As can be seen in Fig. 6, the algorithm correctly finds annuli enclosing the true position of the simulated GRB. The latent signal is recovered as shown in Fig. 6 and the PPCs adequately reproduce the data as seen in Fig. 7. We can examine the correlations between position and time that occur naturally due to our forward model approach in Fig. 8. By using different combinations of temporal binnings, we find that the result is not dependent on this parameter unless the binning is too large to resolve the time delay. Even in this case; however, we find that the result is only marginally affected with larger uncertainties on the time delay (Fig. 9).
Fig. 6.Skymap of the two detector validation. The purple contours indicate the 1, 2, and 3σ credible regions with increasing lightness. The posterior samples are shown in green and the simulated position is indicated by the cross-hairs.

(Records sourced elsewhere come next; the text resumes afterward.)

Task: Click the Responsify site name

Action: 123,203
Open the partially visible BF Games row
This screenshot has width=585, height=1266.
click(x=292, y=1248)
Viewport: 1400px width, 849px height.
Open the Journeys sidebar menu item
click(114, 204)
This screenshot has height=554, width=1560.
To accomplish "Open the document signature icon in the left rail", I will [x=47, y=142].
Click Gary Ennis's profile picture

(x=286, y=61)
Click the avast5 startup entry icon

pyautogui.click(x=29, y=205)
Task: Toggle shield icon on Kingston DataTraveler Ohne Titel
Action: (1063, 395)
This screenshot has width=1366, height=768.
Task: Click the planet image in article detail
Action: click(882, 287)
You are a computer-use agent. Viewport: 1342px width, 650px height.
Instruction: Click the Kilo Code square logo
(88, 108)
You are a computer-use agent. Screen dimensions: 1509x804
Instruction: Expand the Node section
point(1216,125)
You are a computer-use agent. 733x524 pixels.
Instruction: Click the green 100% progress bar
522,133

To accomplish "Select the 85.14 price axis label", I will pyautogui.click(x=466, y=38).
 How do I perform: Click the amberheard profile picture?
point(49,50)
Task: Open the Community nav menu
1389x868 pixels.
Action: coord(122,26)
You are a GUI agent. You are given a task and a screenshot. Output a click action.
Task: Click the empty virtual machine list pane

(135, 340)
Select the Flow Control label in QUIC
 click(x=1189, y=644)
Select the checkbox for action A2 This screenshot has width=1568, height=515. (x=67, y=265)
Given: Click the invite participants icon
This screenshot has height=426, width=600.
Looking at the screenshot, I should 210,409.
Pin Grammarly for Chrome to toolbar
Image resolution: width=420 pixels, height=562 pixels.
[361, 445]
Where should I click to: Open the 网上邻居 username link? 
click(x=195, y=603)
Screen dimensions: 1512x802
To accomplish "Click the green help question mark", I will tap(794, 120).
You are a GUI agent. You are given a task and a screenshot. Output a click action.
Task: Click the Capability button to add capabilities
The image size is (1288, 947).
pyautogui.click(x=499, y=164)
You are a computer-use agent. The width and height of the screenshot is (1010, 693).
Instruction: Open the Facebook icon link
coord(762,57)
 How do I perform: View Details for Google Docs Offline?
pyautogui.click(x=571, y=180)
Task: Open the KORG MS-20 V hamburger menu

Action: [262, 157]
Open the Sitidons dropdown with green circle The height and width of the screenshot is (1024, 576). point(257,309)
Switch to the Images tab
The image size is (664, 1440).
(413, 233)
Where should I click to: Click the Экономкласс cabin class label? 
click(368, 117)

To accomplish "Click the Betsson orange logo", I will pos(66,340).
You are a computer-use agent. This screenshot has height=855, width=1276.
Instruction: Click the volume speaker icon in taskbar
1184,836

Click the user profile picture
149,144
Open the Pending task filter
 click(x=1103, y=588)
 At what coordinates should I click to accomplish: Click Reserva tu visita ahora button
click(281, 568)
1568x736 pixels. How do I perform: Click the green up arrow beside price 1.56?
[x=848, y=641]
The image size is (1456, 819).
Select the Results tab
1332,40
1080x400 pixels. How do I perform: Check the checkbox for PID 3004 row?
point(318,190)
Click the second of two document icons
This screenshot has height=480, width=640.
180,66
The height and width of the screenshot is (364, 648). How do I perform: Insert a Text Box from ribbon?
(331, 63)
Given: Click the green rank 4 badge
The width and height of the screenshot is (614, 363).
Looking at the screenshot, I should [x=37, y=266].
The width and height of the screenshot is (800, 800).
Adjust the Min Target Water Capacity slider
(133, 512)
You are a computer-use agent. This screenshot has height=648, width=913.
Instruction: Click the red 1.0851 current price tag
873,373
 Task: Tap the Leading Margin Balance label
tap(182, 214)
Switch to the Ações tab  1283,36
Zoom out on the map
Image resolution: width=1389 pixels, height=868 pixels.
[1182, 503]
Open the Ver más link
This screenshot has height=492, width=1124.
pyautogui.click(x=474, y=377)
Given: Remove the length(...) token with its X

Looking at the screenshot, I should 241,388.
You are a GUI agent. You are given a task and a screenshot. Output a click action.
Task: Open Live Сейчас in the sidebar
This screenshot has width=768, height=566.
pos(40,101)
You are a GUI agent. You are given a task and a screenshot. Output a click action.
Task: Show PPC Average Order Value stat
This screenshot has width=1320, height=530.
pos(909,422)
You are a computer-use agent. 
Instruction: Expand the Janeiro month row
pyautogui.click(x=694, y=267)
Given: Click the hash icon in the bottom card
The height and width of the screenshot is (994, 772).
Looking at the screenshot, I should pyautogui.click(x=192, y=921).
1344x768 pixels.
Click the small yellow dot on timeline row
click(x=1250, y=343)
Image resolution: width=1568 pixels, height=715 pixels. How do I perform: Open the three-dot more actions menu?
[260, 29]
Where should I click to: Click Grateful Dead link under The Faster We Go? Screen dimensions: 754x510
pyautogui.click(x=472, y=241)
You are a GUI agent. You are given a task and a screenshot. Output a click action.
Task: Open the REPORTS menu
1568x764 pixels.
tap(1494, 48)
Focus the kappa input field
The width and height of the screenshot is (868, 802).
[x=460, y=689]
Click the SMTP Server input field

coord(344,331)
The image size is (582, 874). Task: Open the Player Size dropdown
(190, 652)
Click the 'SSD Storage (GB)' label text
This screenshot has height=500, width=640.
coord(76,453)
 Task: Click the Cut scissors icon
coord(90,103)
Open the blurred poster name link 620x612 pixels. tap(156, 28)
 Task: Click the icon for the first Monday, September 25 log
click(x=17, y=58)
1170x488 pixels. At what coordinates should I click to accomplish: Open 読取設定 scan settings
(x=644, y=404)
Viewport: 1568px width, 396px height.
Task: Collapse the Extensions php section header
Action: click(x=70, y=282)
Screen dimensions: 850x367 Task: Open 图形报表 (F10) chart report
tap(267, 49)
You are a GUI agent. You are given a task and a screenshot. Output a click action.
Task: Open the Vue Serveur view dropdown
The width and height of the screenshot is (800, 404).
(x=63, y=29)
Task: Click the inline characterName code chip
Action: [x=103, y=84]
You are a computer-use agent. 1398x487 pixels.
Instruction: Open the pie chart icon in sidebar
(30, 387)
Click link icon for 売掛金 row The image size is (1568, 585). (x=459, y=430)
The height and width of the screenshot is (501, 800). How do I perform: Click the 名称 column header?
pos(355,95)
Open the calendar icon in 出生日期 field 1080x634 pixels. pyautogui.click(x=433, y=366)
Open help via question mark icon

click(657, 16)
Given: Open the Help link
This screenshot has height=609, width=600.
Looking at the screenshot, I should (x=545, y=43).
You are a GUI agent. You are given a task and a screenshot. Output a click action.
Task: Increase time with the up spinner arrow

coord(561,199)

First we examine the method on our example simulation. While our new algorithm is independent of binning and pre/post- source temporal selection, we find that the same is not true the cIPN cross-correlation approach, and different selections can have vastly different results. Thus, we choose a selection, having knowledge of the simulation parameters5 that encompasses the burst interval and has enough lag between the signals to fully map out the so-called reduced χ2-contour as a function of lag. We also chose different combinations temporal binnings for the light curves ranging from 50 to 200 ms; the coarser corresponding to what was used for the nazgul method. The results from two of the fits at different resolution is show in Fig. 13. We can see that the choice of binning immensely influences the confidence intervals. Additionally, the 1σ region misses the true value while the 3σ region is much larger than the nazgul posterior.
To see if these results can be generalized, we perform cross-correlation on each of the 500 simulations. We can repeat the exercise above and compute the fraction of fits that capture the simulated value given a confidence interval6. Figure 14 shows that for different temporal binnings, the credible intervals do not exhibit appropriate coverage. For coarser binnings, the coverage begins to approach expectations. This is likely due to the number of counts in each interval increasing for these binnings and thus satisfying the Gaussian approximation of the Poisson distribution. This poses severe difficulties for detector geometries which would need high-resolution to find sub-second time delays between light curves. We note that there are some combinations of resolution that result in adequate coverage in the 3σ intervals, but in situations involving real data, it would be impossible to know which combinations would be required.
Fig. 14.Confidence intervals of Δt versus the fraction of times the true, simulated value is within that credible intervals. The green line represents a perfect, one-to-one relation. Here, coarser binnings are represented by lighter purple colors.
Moreover, we can examine the relative widths of the uncertainties of the two methods at various confidence intervals. We find that while our algorithm is well behaved (see Fig. 15), the 1σ uncertainties of the cIPN method are smaller and (as shown above) underestimated, while the 3σ uncertainties are appreciably larger and likely over-estimated.